Na Amazônia brasileira, o cultivo de pimentas do gênero Capsicum é uma importante fonte alternativa de geração de divisas para as populações agrícolas da região (indígena e não-indígena), uma vez que o Brasil e, principalmente a Amazônia, é importante centro secundário de espécies domesticadas desse gênero. As pimentas são muito utilizadas, principalmente na alimentação das populações indígenas na "damorida", um caldo à base de água, proteína animal e pimenta (Reifschneider, 2000).

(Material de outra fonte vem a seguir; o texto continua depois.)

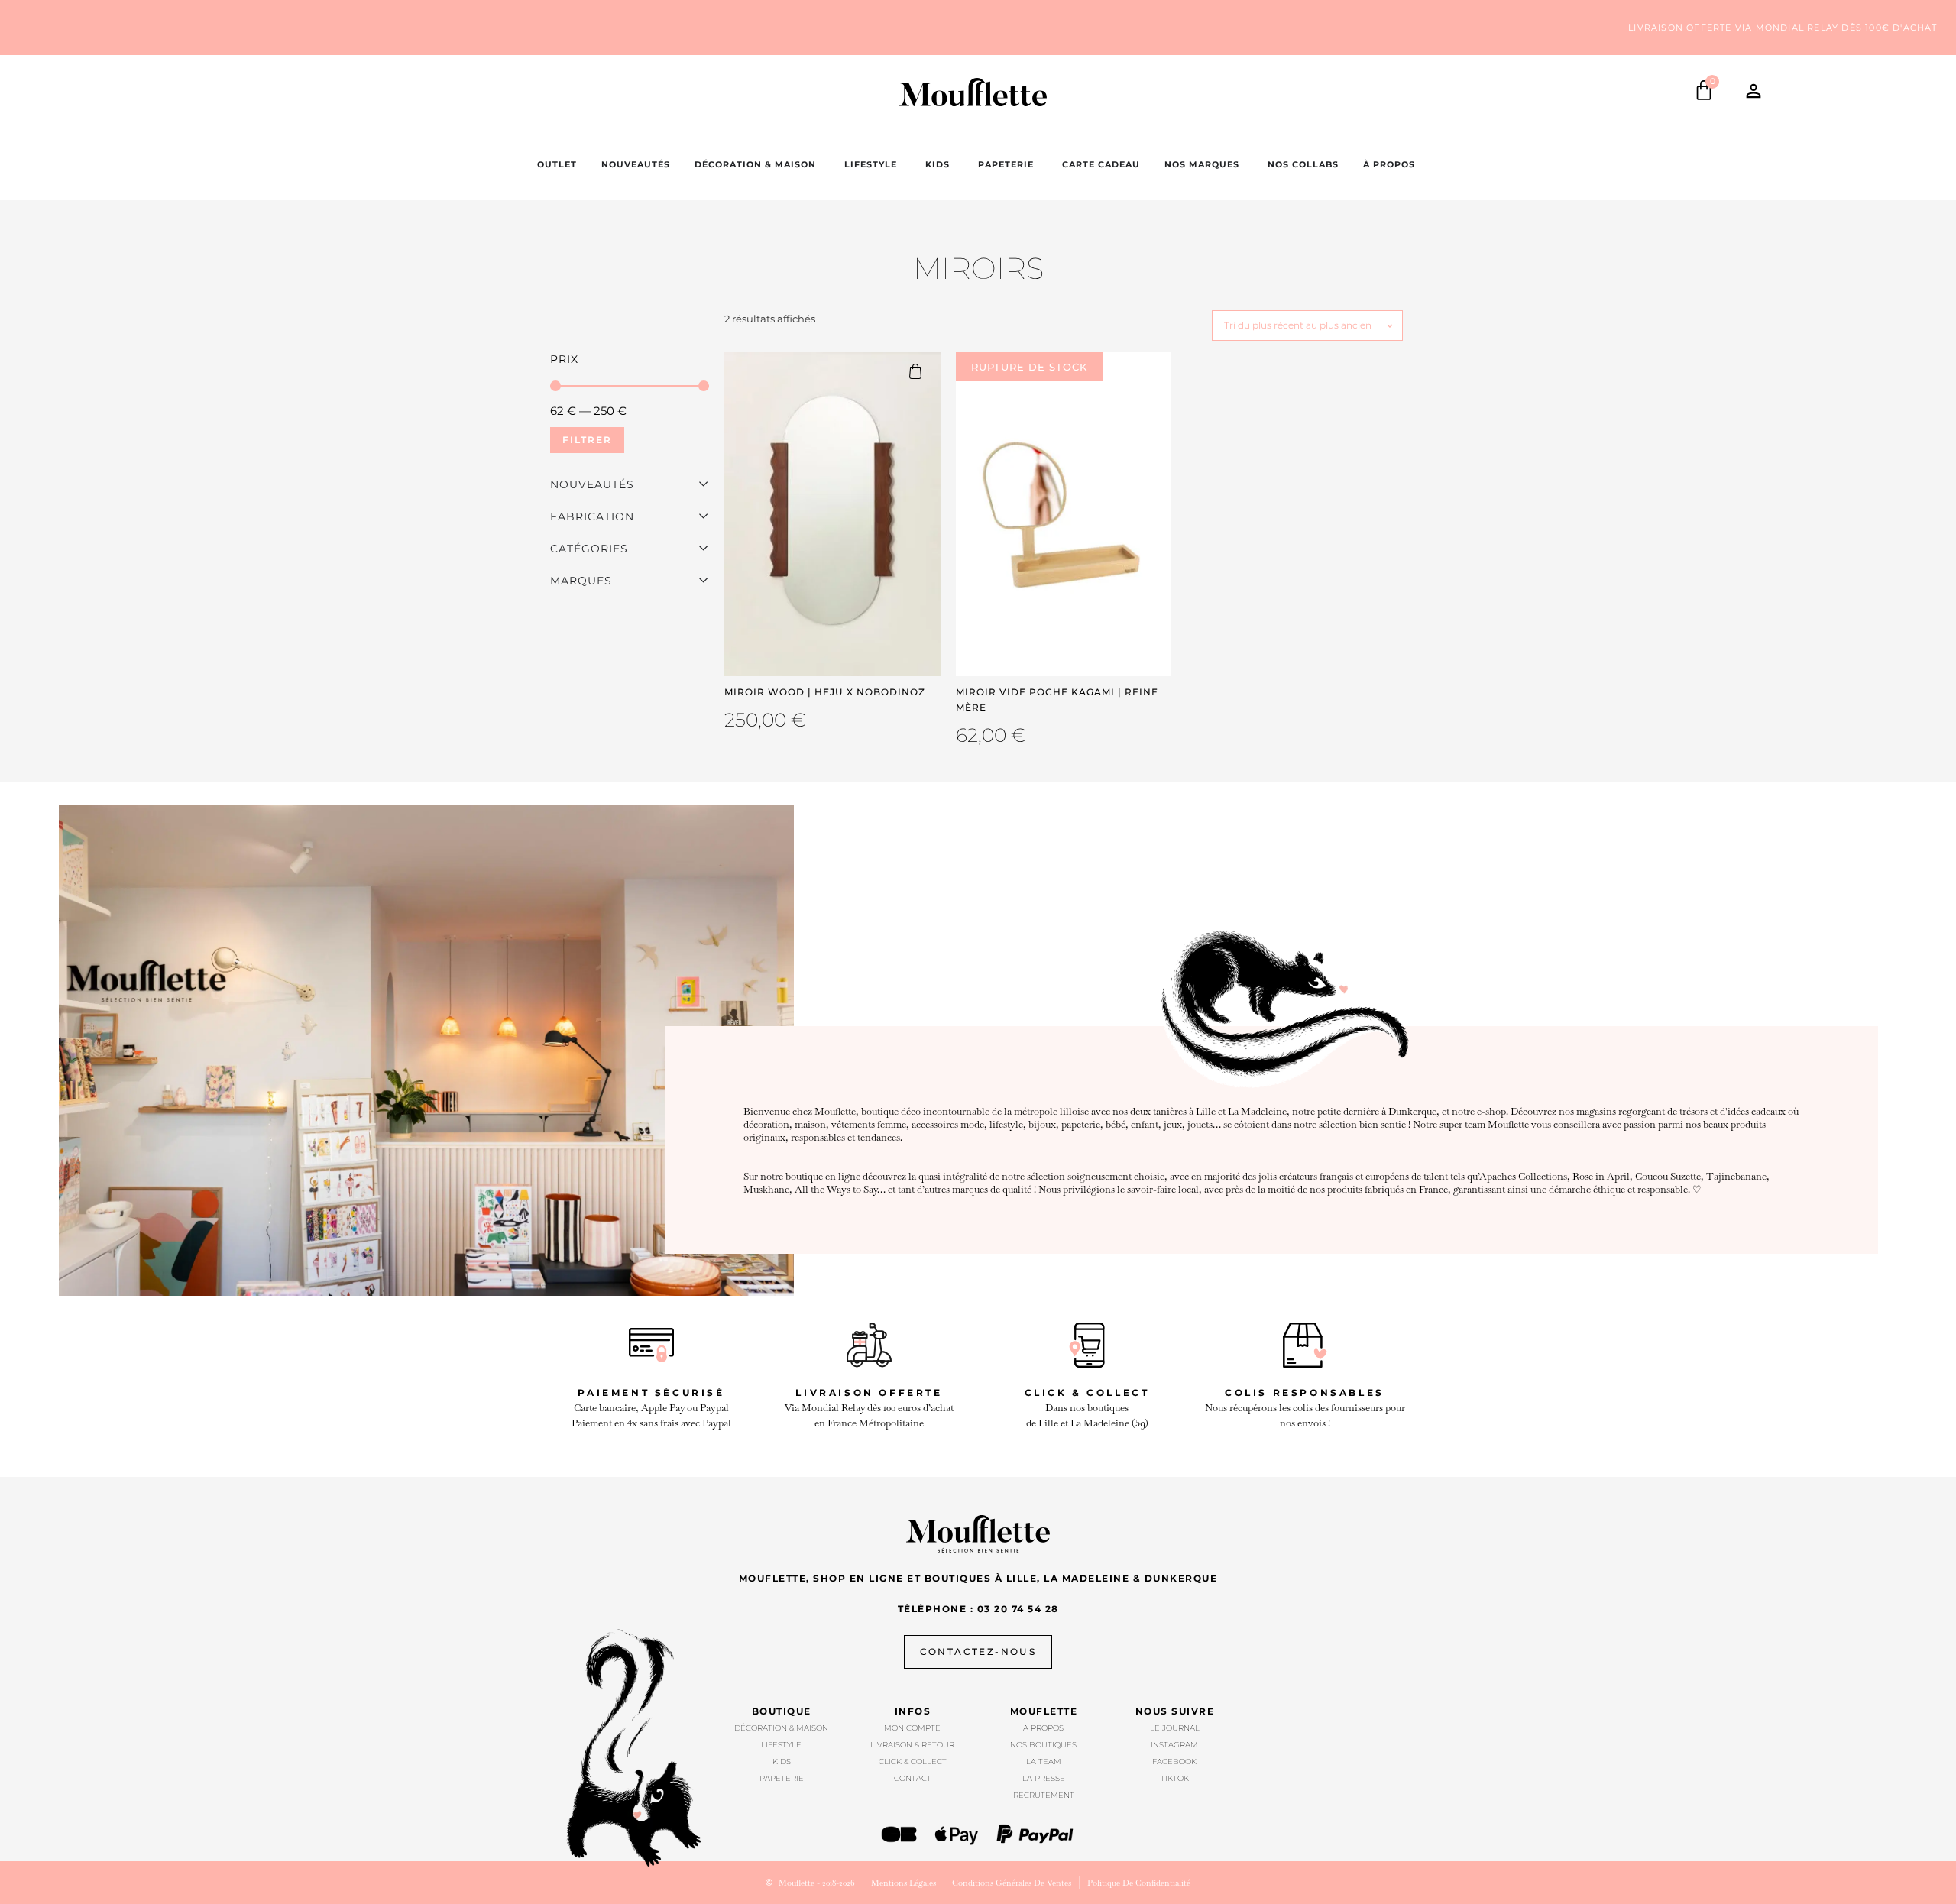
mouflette (1044, 1711)
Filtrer (587, 439)
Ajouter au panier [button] (922, 371)
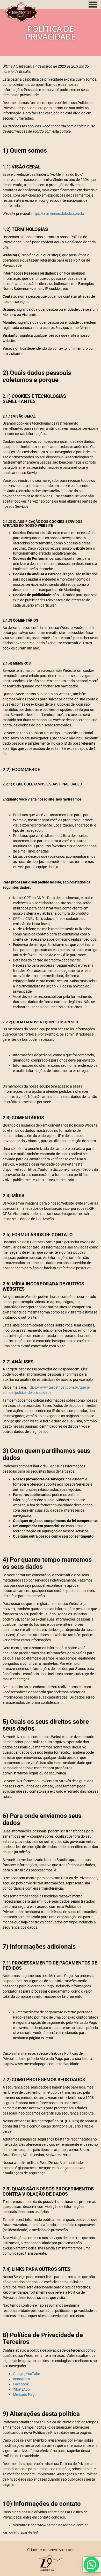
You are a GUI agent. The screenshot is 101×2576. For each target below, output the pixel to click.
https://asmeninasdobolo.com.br (57, 213)
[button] (91, 2564)
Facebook (21, 2384)
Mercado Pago (25, 2394)
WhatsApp (21, 2389)
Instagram (21, 2379)
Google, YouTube (26, 2374)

A avaliação da variabilidade genética entre cultivares para fins de conservação de recursos genéticos é útil para saber se dois indivíduos com fenótipos semelhantes exibem uma combinação gênica similar (Lefebvre et al., 2001). Os estudos de distância genética são de grande importância na diferenciação de populações e acessos de bancos de germoplasma, assim como na identificação de genitores adequados à obtenção de híbridos, com maior efeito heterótico e que proporcionem maior segregação em recombinações, possibilitando o aparecimento de transgressivos (Cruz & Carneiro, 2003).

Os estudos de sistemática e variabilidade genética das pimentas e pimentões têm sido baseados, principalmente, em características morfológicas, cruzamentos interespecíficos e fertilidade dos híbridos interespecíficos (Rêgo, 2001). Diversos métodos para medir distância genética, como descritores fenotípicos e marcadores moleculares, têm sido sugeridos em estudos de diversidade das espécies de pimentas e pimentões (Toquica et al., 2003; Sudré et al., 2005). As técnicas de análises multivariadas têm sido empregadas para quantificação da divergência genotípica e fenotípica em várias espécies de hortaliças (Costa et al., 2006; Sudré et al., 2005). O estudo de divergência permite conhecer o grau de seleção da variabilidade genética das populações vegetais e subsidia a seleção de genitores geneticamente mais divergentes, que poderão ser utilizados em intercruzamentos com possibilidade de aumentar a probabilidade de recuperação de segregantes superiores em gerações avançadas (Cruz & Carneiro, 2003).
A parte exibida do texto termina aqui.